Tandowsky insisted that the company had “limited bankruptcy” and that none of its major customers had left the platform.

But concerns that rivals in local markets, particularly in North America, are engaging in cheaper offerings have weighed heavily on the company’s prospects.

Adyen said in a letter to shareholders this week that its EBITDA (earnings before interest, tax, depreciation and amortization) margin fell to 43% in the first half of 2023 from 59% in the same period a year ago.

The company said this led to softer growth in North America and higher employment costs, such as wages, as it increased hiring during the period.

Tandowsky insisted the company focuses more on “functionality” than its peers, even though those peers may offer cheaper services.

“The efficiency with which we can develop new functionality, functionality that outperforms our peers, will drive us to gain the market share we expect.”

Structural difficulties

At the heart of Adye’s challenges is a business that is heavily dependent on customers’ willingness to stick with a single platform for all their payment needs.
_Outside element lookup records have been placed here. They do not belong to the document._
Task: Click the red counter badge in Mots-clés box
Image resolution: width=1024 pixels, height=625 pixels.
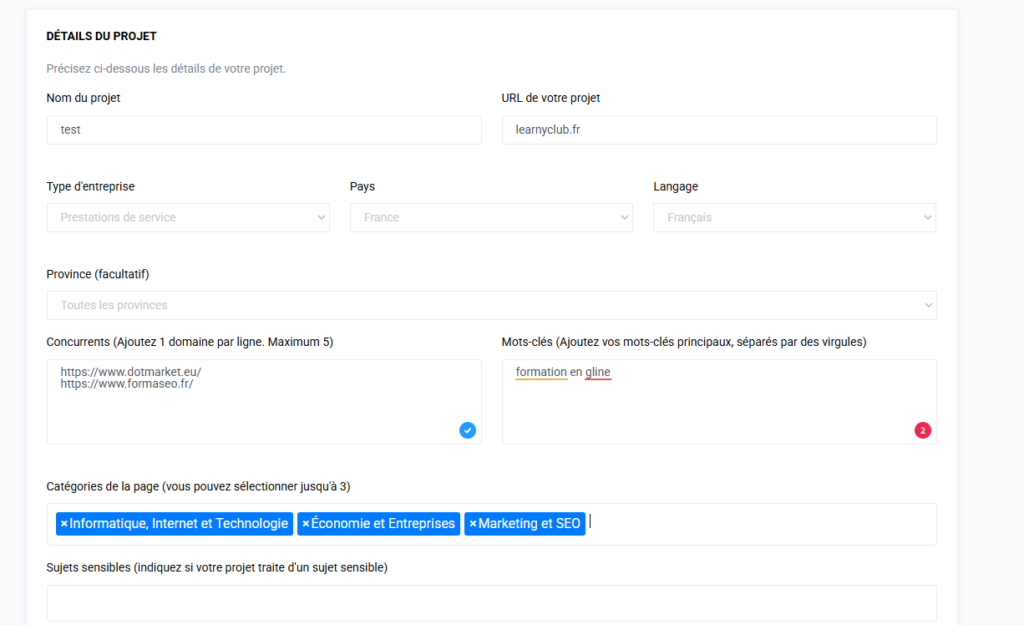Action: click(922, 430)
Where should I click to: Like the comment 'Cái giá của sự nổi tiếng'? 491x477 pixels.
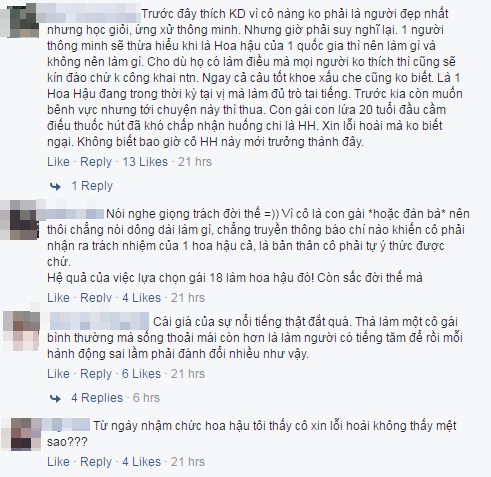(58, 374)
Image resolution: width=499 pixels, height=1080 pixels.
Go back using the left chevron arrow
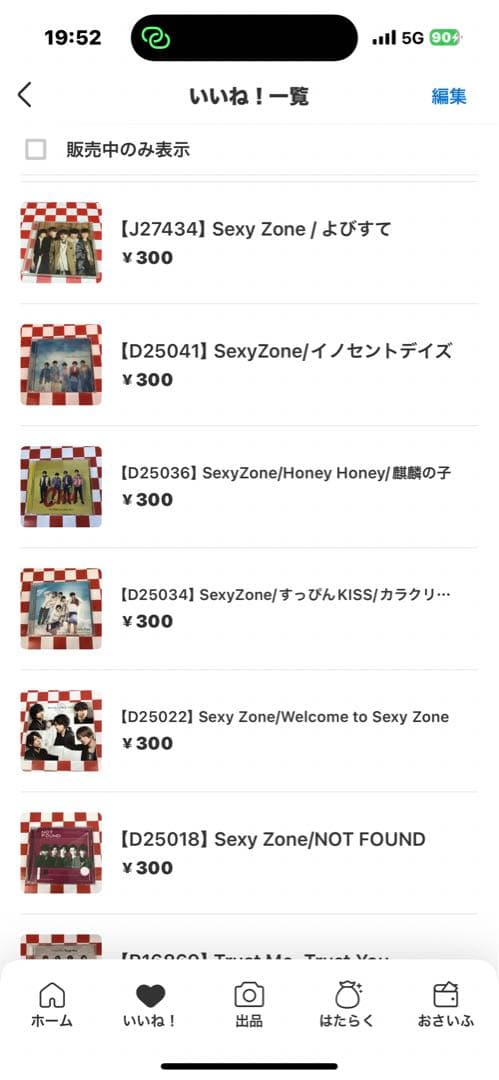click(x=25, y=95)
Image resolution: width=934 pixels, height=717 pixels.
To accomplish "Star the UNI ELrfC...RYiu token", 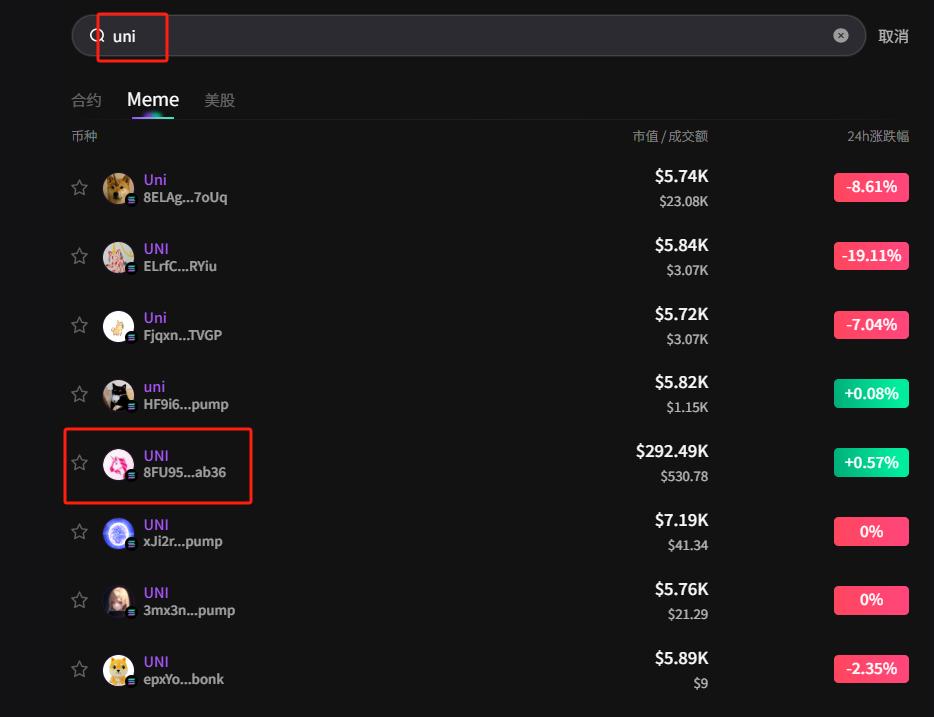I will (79, 257).
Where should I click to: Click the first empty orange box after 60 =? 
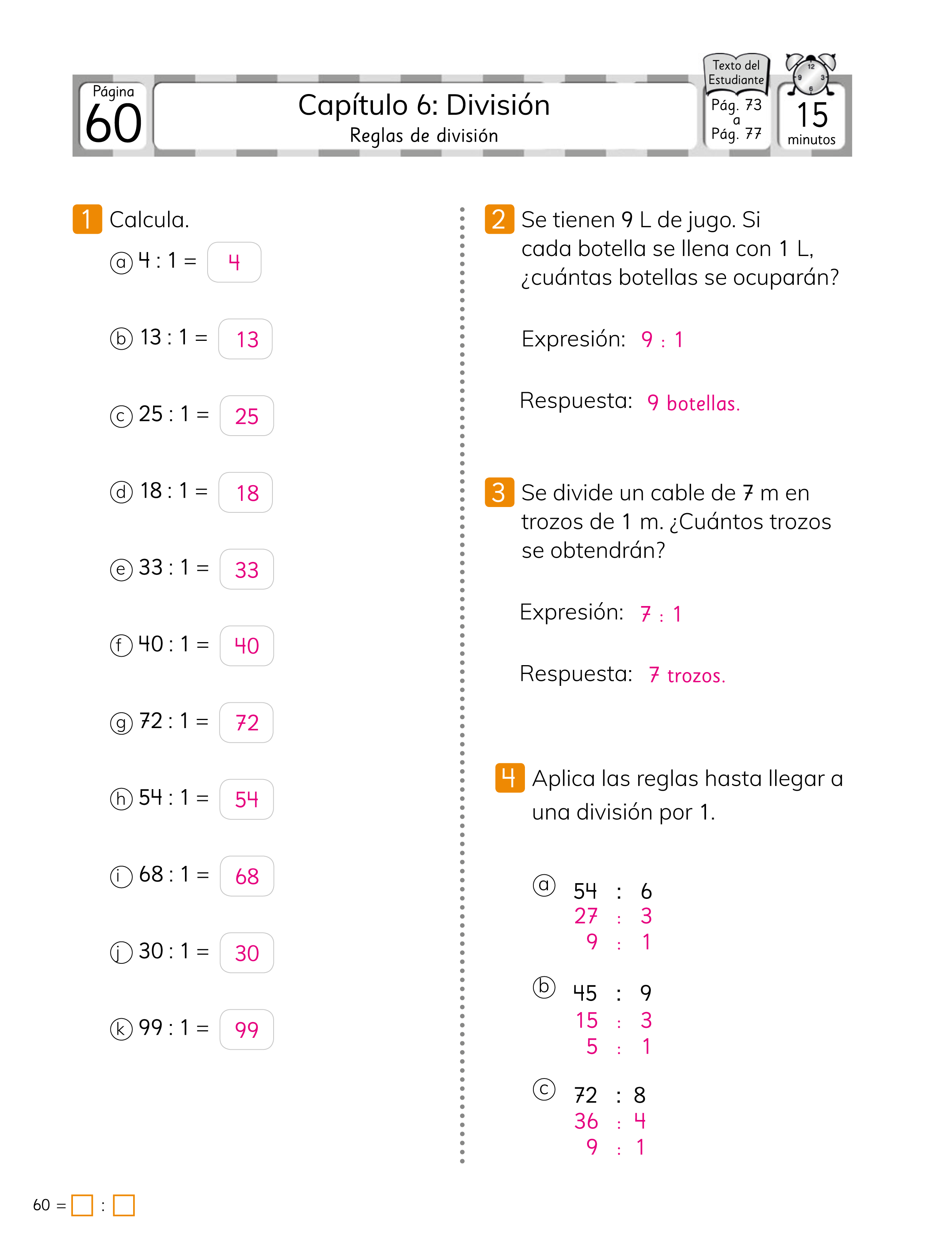pos(82,1206)
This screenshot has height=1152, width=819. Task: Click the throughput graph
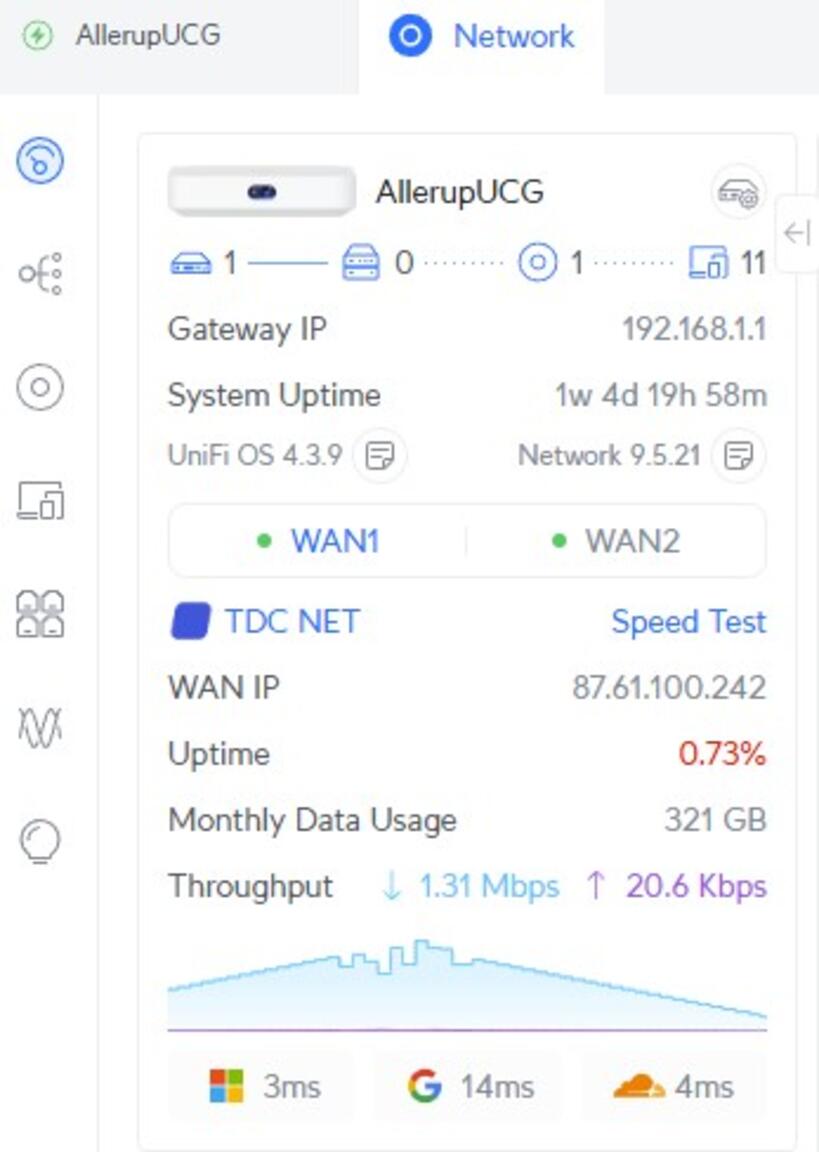coord(467,985)
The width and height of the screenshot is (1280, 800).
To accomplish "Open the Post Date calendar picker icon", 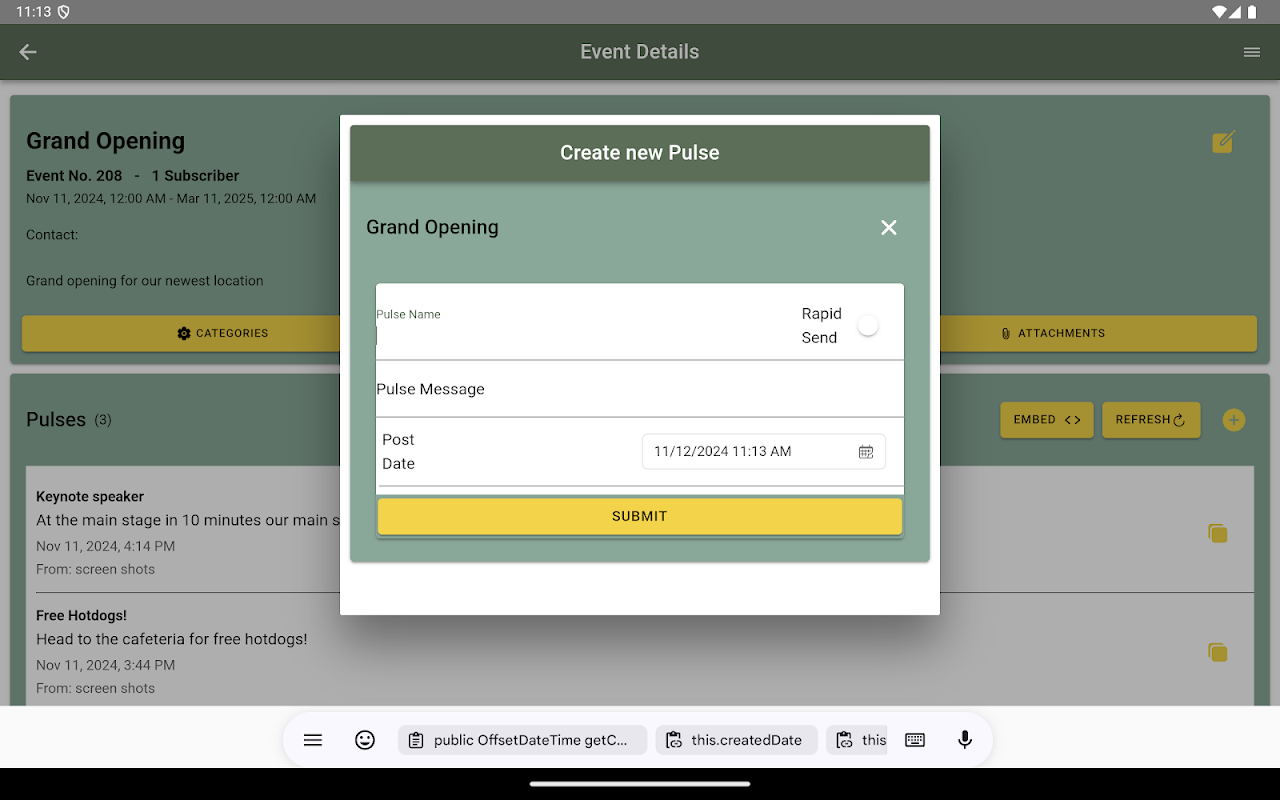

The company must also convince those users that what it is selling is better than what the competitor is offering.

In its 2023 half-year report, Adyen said many of its North American customers are cutting costs to cope with economic pressures such as higher interest rates and higher inflation.

“Enterprise businesses were prioritizing cost optimization, while competition for digital volumes in the region drove savings over functionality,” Adyen said in a letter to shareholders.

“These dynamics are not new, and it’s easiest to shift volumes back and forth online. Amid these developments, we’ve continued to consciously value the value we bring.”

Adyen also said its profitability suffered as it pushed to aggressively ramp up hiring. EBITDA decreased by 10% compared to the first half of 2022 and reached 320 million euros.

Adyen added 551 employees in the first half of the year, bringing its total number of full-time employees to 3,883.

Some of the company’s competitors have significantly reduced hiring. In November 2022, Stripe laid off 14% of its workforce, or about 1,100 people.

The main challenge Adye faces now is competition from competitors who are willing to offer lower rates than what it provides.

Speaking to the Financial Times on Thursday, Adyen CEO Pieter van der Does said merchants were trying to “explore local providers” to cut costs.

“It’s not that we’re shrinking — we’re growing at a slower pace,” he said.

Adyen has historically been a lean business, preferring to hire fewer people than its main competitor Stripe and nearly doubling its staff.

Simon Taylor, head of strategy at Sardine.ai, said Adye may face a “natural ceiling” to what business size it can reach before it has to cut margins to grow again.

“As a result, they’re exposed to the same macro headwinds as everyone else in e-commerce,” Taylor told CNBC. “And they’re still up 21%. Incumbents would kill for it.”